12. Prepare for agentic development

Looking ahead, Farhan believes the next major shift in software development will be the rise of agentic workflows—systems where multiple AI agents collaborate with engineers to write, test, and refine code. In this model, developers spend less time writing individual lines of code and more time directing and evaluating AI systems.

“The move in 2026 is agentic harnesses,” he says. In practice, that means delegating more of the repetitive work of coding to AI while engineers focus on higher-level decisions. The guiding question: “How do I get more of the AI to focus on the toilsome parts of writing code so that I can focus on the strategic parts?”

One emerging pattern involves running multiple agents in parallel. Some of Shopify’s senior engineers now launch several AI agents simultaneously to work on different parts of a codebase. The engineer then reviews the outputs, discards what doesn’t work, and merges the pieces that do—dramatically increasing the pace of development.

Another pattern focuses on deeper reasoning rather than parallelism. Instead of spawning many agents, an engineer might run a single model through extended critique loops, where the AI generates an answer, evaluates it, revises it, and continues refining the work over long reasoning cycles. Both approaches reflect a broader shift in how engineers interact with software systems. Rather than writing every line of code themselves, developers increasingly act as orchestrators, guiding AI systems and evaluating their output.

“If you don’t figure out how to harness the agents in 2026, you’ll be behind,” Farhan warns. Shopify is already investing in the infrastructure required to support this model—building systems that allow AI agents to operate safely inside large codebases while keeping engineers in control of the final decisions.

The future of AI-first engineering

Shopify’s experience suggests that building an AI-first engineering organization is less about adopting a single breakthrough tool and more about designing the right operating system around it. Infrastructure must make experimentation cheap and safe. Culture must encourage engineers to reach for AI by default. And guardrails must ensure that teams move faster without sacrificing quality or understanding of the systems they build.

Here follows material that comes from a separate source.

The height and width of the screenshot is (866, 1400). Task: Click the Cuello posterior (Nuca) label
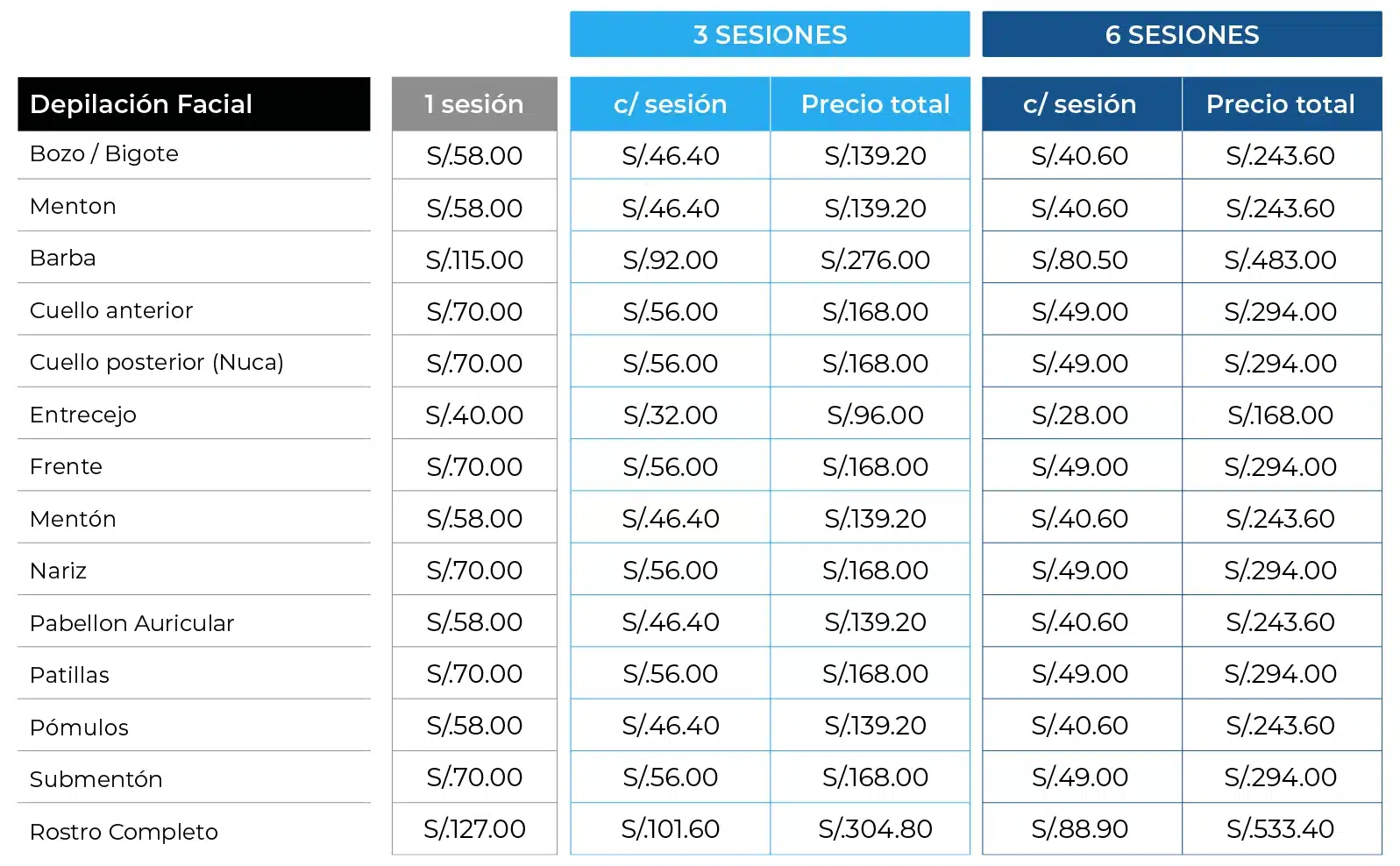[157, 362]
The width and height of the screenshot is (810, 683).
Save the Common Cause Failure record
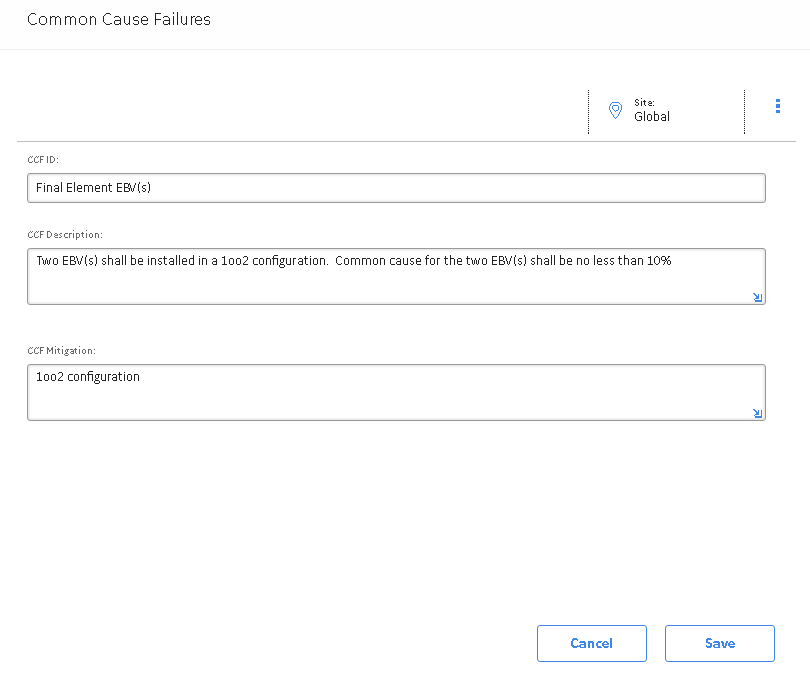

As AI capabilities continue to improve, the role of engineers may increasingly shift from writing every line of code to orchestrating intelligent systems that do. The companies that learn how to harness that leverage—while preserving deep technical comprehension—will define the next era of software development. But knowing the principles is different from making the actual decisions your team faces. The key is starting with the right approach for your current scale and stage, while planning for evolution as you grow.